The Relic

October 6, 2010 § Leave a comment

When I was a kid my family owned a religious relic.  It hung for years from my bedpost.  Diamond shaped, it was covered with satin the color of a cobweb, or a fingerprint on a pane of glass.  The letters IHS were embroidered on it in lichen green. 

My father’s family, hard-headed Swedes, were Protestants or what my grandmother called Shouting Methodists.  Theirs was a practical faith made manifest in casseroles, Swedish meatballs, and yellow cake served in Fellowship Halls. 

The relic that hung on my bedpost was Italian Catholic in origin, passed down on my mother’s side of the family.  Her parents, who were first cousins, had needed a papal dispensation to allow them to marry.  The pope’s blessing must have trumped the stacked deck of DNA.  The Catholic cousins produced no idiots or two-headed offspring.  The relic sprang from that same well of faith and mystery.

 A relic can be anything from a scrap of cloth to a piece of the saint’s corporeal body.  Our reliquary was too thin to contain a tooth or a knuckle bone, or anything more substantial than a bit of fabric or a lock of hair.  Still, my friends and I debated its contents intensely through junior high and high school.  The question was titillating and powerful and unsolvable.  We never, in all those years, considered slitting the ancient ribbon that bound its edges to see what it actually contained.  Having endured years of catechism classes I knew about sacrilege.

 At some point, probably when I left home for college, I lost track of the relic.  It may be wrapped in tissue in a drawer or on a shelf beneath the fallen leaves of family photos.  Wherever it is, I understand it better now.  The relic was an ordinary thing, elevated by its chance contact with an extraordinary life.
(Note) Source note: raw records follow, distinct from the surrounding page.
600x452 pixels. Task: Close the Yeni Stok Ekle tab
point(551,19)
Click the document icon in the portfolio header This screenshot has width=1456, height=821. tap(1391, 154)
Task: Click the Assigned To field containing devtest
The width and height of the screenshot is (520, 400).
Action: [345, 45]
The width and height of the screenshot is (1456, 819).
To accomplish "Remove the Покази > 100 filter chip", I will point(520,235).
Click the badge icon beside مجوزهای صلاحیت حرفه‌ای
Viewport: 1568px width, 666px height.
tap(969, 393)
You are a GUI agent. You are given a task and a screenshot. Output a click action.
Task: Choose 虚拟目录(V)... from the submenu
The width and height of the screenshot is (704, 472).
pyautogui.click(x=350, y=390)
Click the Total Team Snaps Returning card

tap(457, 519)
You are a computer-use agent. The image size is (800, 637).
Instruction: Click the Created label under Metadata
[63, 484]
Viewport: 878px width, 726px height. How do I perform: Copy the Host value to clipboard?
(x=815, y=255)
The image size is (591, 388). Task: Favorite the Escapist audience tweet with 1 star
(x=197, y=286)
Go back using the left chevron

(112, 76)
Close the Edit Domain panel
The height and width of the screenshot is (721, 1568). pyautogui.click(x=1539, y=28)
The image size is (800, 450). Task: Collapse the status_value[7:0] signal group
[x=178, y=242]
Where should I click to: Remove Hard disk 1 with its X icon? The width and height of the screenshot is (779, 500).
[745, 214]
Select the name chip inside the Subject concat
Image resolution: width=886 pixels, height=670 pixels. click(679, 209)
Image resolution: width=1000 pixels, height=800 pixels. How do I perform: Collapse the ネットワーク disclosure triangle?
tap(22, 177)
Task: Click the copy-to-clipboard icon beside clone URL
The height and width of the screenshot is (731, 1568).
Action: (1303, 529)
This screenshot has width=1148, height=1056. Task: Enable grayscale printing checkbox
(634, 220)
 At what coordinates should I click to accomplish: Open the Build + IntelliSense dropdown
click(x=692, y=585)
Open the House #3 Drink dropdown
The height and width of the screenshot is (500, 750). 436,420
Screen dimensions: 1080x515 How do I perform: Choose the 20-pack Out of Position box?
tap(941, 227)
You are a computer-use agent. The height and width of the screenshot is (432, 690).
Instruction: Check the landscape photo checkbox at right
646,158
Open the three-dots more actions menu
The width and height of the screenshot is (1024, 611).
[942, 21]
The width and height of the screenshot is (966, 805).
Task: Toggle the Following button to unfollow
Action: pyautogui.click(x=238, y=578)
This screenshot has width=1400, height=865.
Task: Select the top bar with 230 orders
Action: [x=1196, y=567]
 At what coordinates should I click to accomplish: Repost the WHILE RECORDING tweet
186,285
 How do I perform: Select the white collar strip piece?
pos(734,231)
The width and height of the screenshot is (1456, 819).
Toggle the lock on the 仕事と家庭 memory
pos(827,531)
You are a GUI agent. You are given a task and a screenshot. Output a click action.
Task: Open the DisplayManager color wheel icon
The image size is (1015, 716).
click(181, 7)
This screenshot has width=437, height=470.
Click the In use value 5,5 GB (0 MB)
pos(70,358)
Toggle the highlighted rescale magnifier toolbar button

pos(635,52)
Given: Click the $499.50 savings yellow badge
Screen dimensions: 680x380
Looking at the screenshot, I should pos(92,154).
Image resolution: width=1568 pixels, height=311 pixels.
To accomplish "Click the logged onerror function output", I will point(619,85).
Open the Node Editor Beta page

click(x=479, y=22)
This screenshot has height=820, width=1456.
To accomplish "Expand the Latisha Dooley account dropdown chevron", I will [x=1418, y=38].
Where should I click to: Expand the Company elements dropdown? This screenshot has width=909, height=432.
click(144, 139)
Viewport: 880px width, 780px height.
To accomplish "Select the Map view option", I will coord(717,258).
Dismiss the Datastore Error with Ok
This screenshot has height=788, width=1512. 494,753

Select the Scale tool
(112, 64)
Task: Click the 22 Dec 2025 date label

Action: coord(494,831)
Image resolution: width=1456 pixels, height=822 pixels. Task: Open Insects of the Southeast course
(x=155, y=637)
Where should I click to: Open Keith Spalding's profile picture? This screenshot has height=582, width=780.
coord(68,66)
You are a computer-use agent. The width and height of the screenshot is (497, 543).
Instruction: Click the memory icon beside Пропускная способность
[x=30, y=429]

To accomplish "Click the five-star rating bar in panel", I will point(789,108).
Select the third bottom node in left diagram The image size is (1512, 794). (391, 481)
 At the very bottom of my correspondence basket, hidden by the utility bill and credit card offers, is an Easter card written by my mother.  “Get yourself a little something,” it says.  Inside the card was a twenty–my mother always slipped a bill into each card she signed with an XXX and an OOO.  And she always sent her cards early so they would be there in plenty of time for the holiday so I got the card well in advance of that Easter.

By the holiday I was at the hospital with my mother who had had the first in a rapid cascade of strokes.  My dad and I had brought her a white hyacinth from Shop Rite, wrapped in crinkled cellophane.  We held the waxy flowers under her nose hoping to bring her back with their Easter scent.  “Smell this, Mom.  Do you remember what this flower is called?”  But how could she name a flower when she couldn’t name her own daughter?  Or herself?

It took her six weeks to die.  The Easter card remains.  In her Palmer method handwriting she sends me her love along with a little money.  Like a scrap of cloth or a lock of hair, the words inside the card are a memento of an extraordinary life, a gift from a woman whose personality was more important to shaping who I am than the questionable DNA to which the Pope once gave his blessing. 

 That yellowed card contains the last written word from her to me.  A relic.